Now ten years after its secession, Transdniester is an enclave for political Luddites whose clock stopped around 1972. The self-proclaimed leader is Igor Smirnov, a chain-smoking Lenin look-alike whose party bosses sent him to Tiraspol in the late 1980’s. The greater power in the region, however, is State Security Minister General Vladimir Antyufeyev, a.k.a. Vadim Shevtsov. Antyufeyev faces criminal charges in Latvia for his role in the short-lived Soviet suppression of the Latvian uprising in 1991, when he was a major with Interior Ministry forces. He came to Moldova under the name Vadim Shevtsov and remains in power in Tiraspol.

Beginning in 1994, Russia has promised repeatedly to withdraw the Fourteenth Army. At last year’s summit of the Organization for European Cooperation and Security, Russia agreed again to pull out fully and unconditionally by the end of 2002. But the army – reduced to a garrison – remains, along with its arsenal.
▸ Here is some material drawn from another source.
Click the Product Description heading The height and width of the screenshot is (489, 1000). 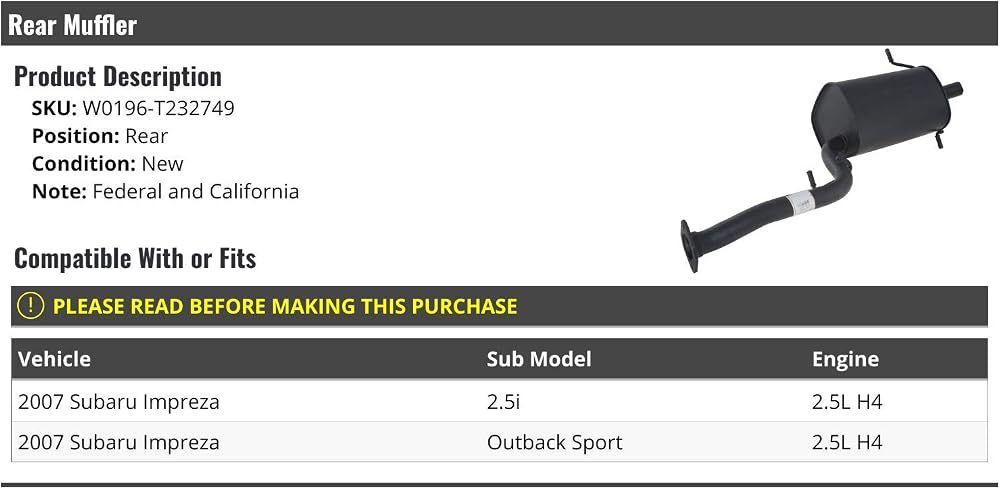coord(118,77)
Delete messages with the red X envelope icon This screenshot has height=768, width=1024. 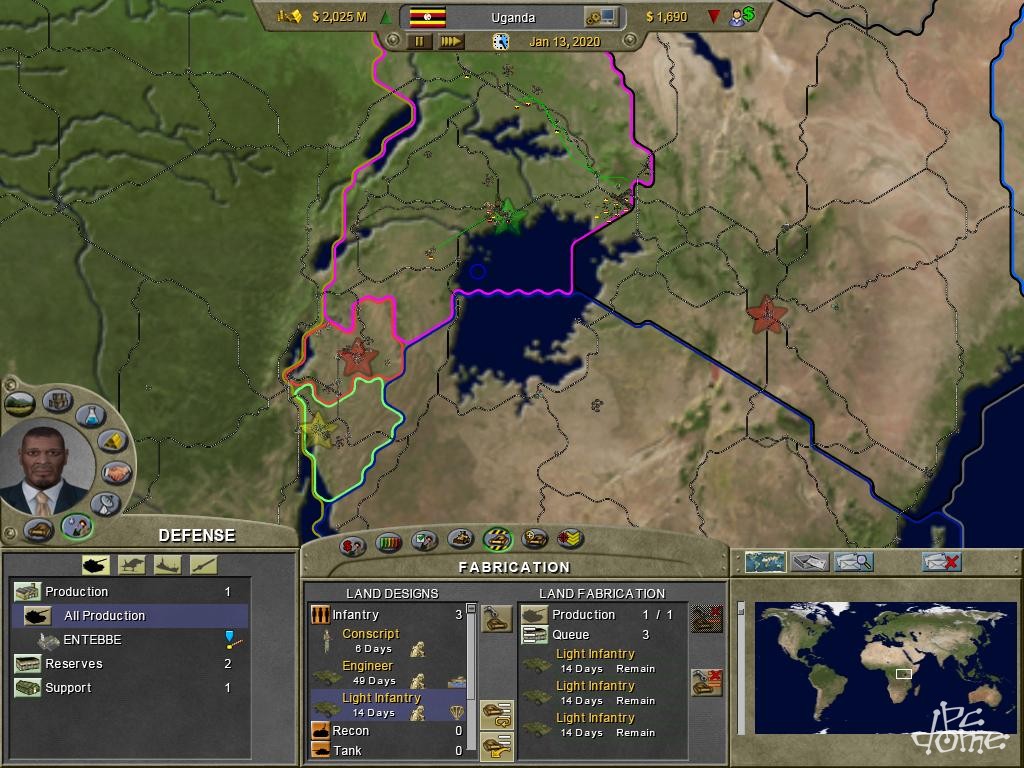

Moscow does what it can to preserve the rump state and Russia’s position there. President Putin named former prime minister and foreign minister Yevgeny Primakov to head a State Commission on Transdniester, which last week leaked a plan that would accomplish those objectives. The Primakov plan would create a “common state,” a fictive union in which Transdniester and the rest of Moldova would be equal entities sharing no common institutions. Each party would have its own executive, legislative, and judicial branches, its own armed forces and police. Disputes between them would be resolved by Russia, Ukraine, and the OSCE, with Russia given the right to maintain troops in the region indefinitely.

In Moldova proper, the government is weak and divided. Communist delegates took control of the legislature last year, and the president, Petru Lucinschi, is in his final months in office. The treasury is broke. The country depends for fuel on Russia’s Gazprom, to which it owes hundreds of millions of unpayable dollars. The Russian-backed secessionists in Transdniester, however primitive and thuggish, seem to have the government in Chisinau completely overmatched.